=?UTF-8?Q?Re:_=E2=80=9CThe_Forties, =E2=80=9D_at_15th_Street, _Roanoke?=

NW Mailing List nw-mailing-list at nwhs.org
Thu Sep 24 13:59:02 EDT 2020


Thank you, Abe, for a very exhaustive and helpful answer to my questions.  You have made my effort to describe the activity in Roanoke Terminal around 1955 so much easier.
Herr Fisher (Scottish ancestry)
Cornwall PA  (Cornwall/Reading was crossed by the Cornwall and Lebanon/Pennsy here.   
> On 09/24/2020 11:35 AM NW Mailing List <nw-mailing-list at nwhs.org> wrote:
> 
>  
> I believe it was Herr Fischer who several weeks ago asked questions about “THE FORTIES” at Roanoke. I failed to respond in a timely manner. Here, at last, is the answer.
> 
> PROLEGOMENON: SOME NOMENCLATURE ISSUES. The hump classification yard extending from 24th St eastward to 15th Street, was always, in my time of experience at Roanoke (1940s-1979) referred to as “the Classification yard,” or by the 1940s-hire men as “the Retarder Yard.” The term “bowl” is a thoroughly alien neologism which came into use in the 1970s in the North (originally cooked up by the NYC men, I think,) and it seems to have spread to Roanoke in the last decade or two. Another term which showed up at the same time, completely out-of-context with the railroad legacy, is the expression “to build a train,” supplanting the traditional term “to make up” a train. Neologisms are reprehensible in railroad vocabulary. So be it. End of discussion.
> 
> THE DESCRIPTOR, “THE FORTIES.” Why was the east end of the classification yard referred to as “the Forties”? It was because the crews which worked there, doubling up trains, were named the 840, the 940 and the 1040 Crews.
> 
> And why were these crews so named? I asked my father that question, and he told me that in the early days of the Roanoke Hump, but one crew was employed at the east end of the Classification Yard. The regularly assigned engine was Engine 940, a Class W. The crew somehow assumed the name of its regular engine and became “the 940 Crew.” When it became necessary to add a second crew at the east end, it was named the “840 Crew,” but not because of the engine number. I do not know when Mallet engines came to be used on The Forties, but my guess is Mallets appeared when train lengths grew in the 1930s. Just a guess. As a child (early 1950s,) I recall seeing Class Z and Y3 engines working The Forties, and also over on the other side of the yard, at the Pull Up, at 16th Street. My first memories of the railroad recall only two crews working at 15th Street, the 840 and the 940.
= = = =
## Task 1
Express the rows of Block 1 as a Markdown table with the columns Row and Line. Number each non-blank line, and leave out the pictures.
= = = =
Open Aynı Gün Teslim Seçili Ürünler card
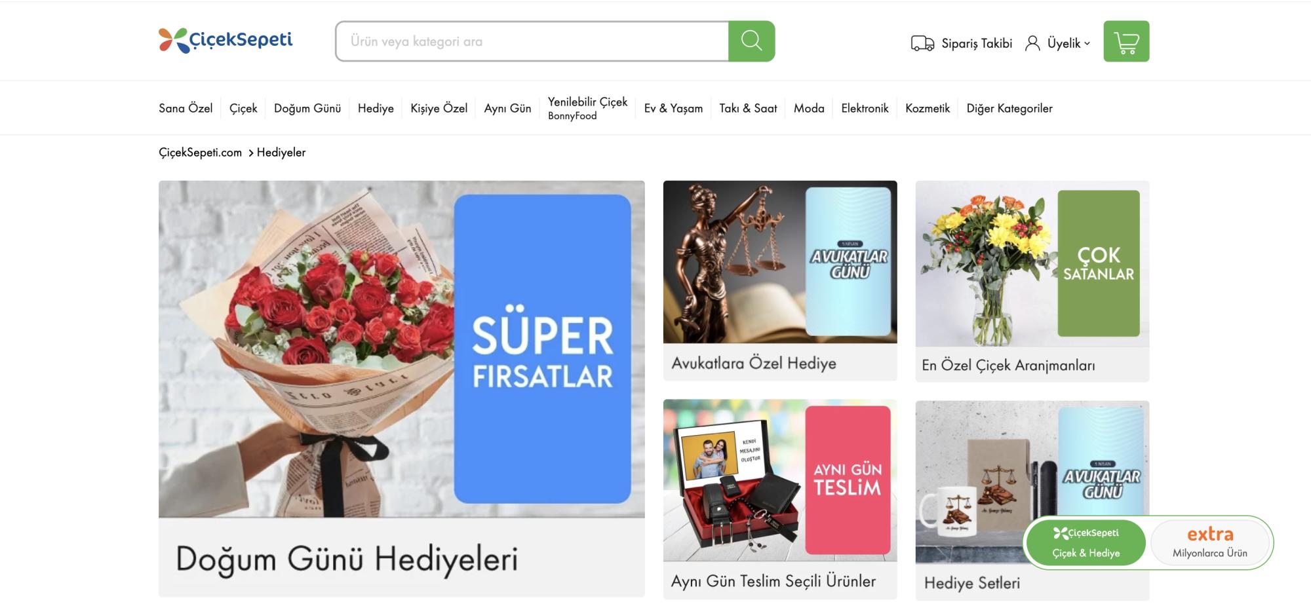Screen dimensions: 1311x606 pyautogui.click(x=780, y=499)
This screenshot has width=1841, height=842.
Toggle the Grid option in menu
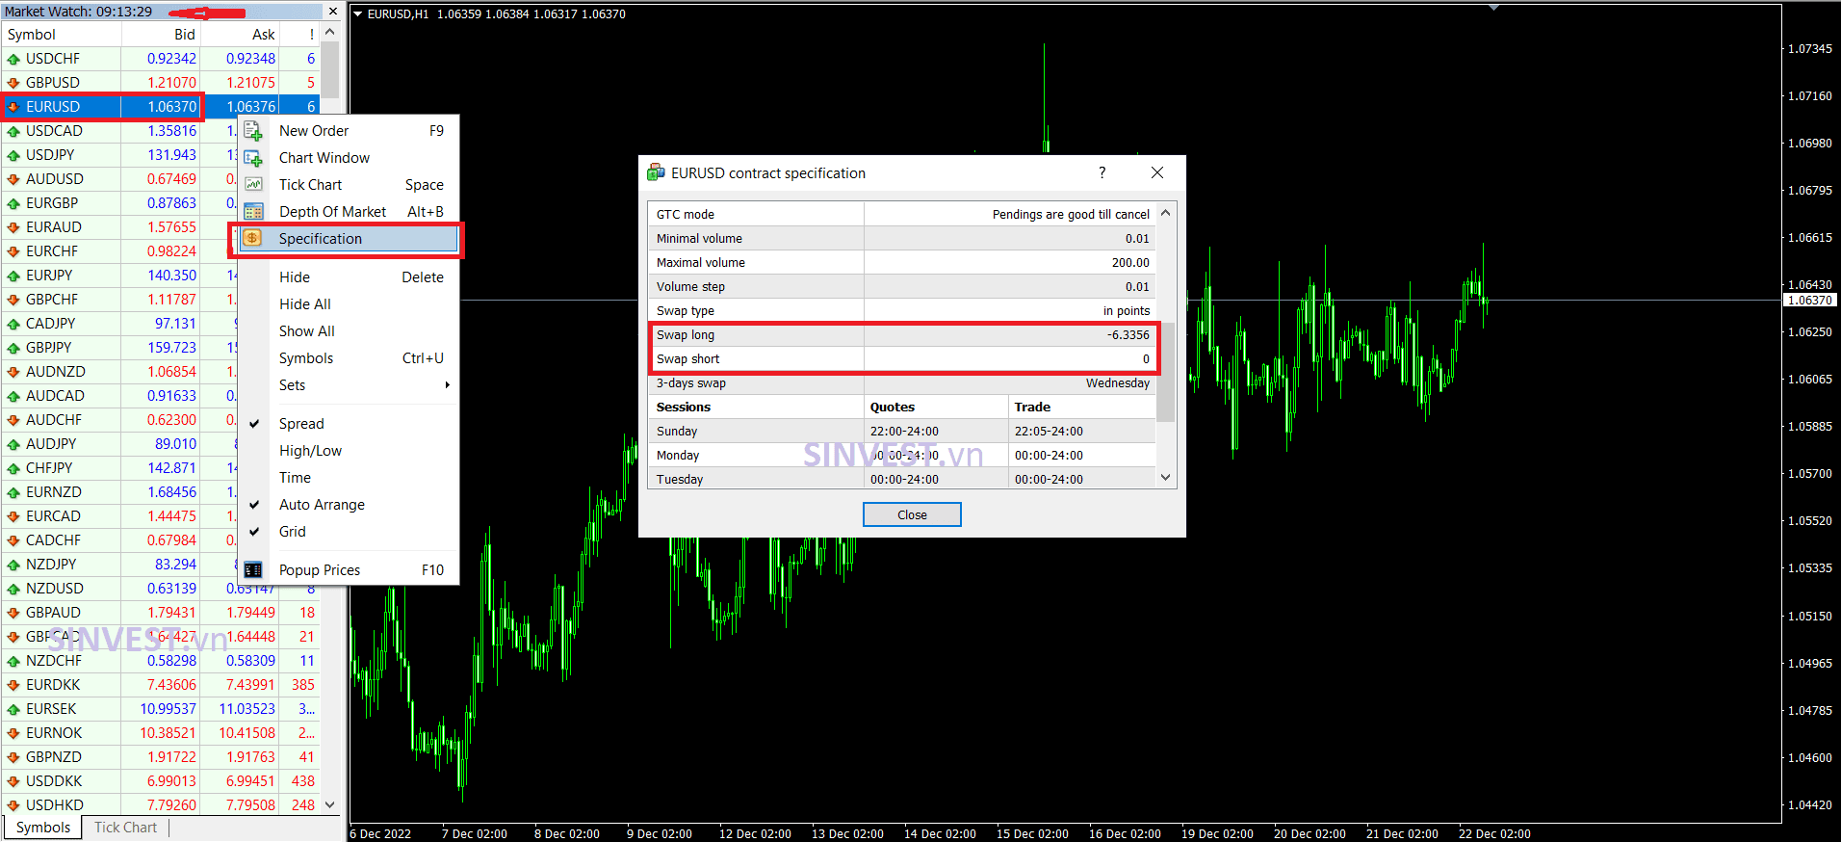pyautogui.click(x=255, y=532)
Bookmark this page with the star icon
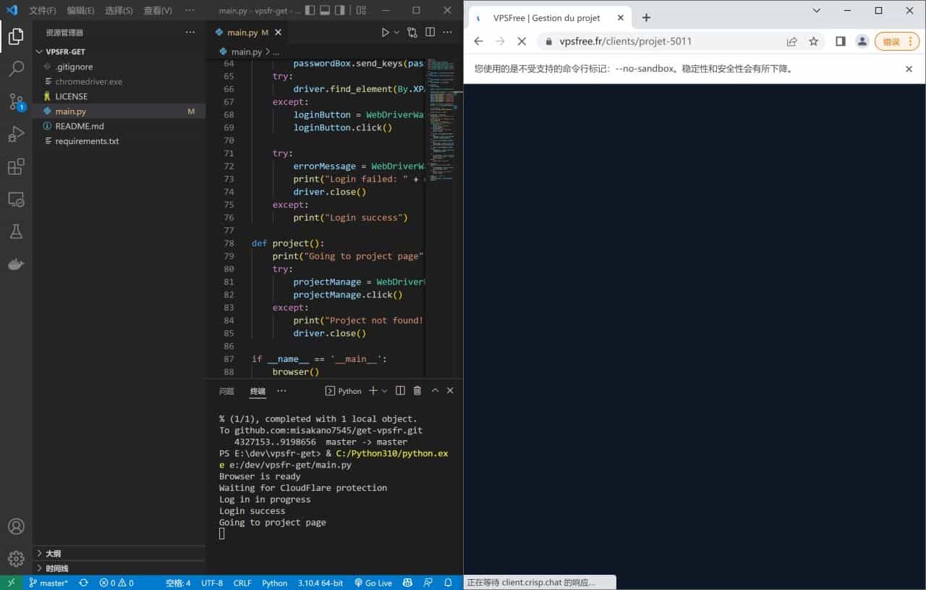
= = = =
## Task 2
Revise the mailing-list message, starting at "Herr Fisher (Scottish" and ending at "is the answer.", so that "timely" becomes "prompt".

## Problem solution 1
| Row | Line |
|---|---|
| 1 | Open Aynı Gün Teslim Seçili Ürünler card |
| 2 | Screen dimensions: 1311x606 pyautogui.click(x=780, y=499) |
| 3 | This screenshot has width=1841, height=842. |
| 4 | Toggle the Grid option in menu |
| 5 | pyautogui.click(x=255, y=532) |
| 6 | Bookmark this page with the star icon |

## Problem solution 2
Herr Fisher (Scottish ancestry)
Cornwall PA  (Cornwall/Reading was crossed by the Cornwall and Lebanon/Pennsy here.   
> On 09/24/2020 11:35 AM NW Mailing List <nw-mailing-list at nwhs.org> wrote:
> 
>  
> I believe it was Herr Fischer who several weeks ago asked questions about “THE FORTIES” at Roanoke. I failed to respond in a prompt manner. Here, at last, is the answer.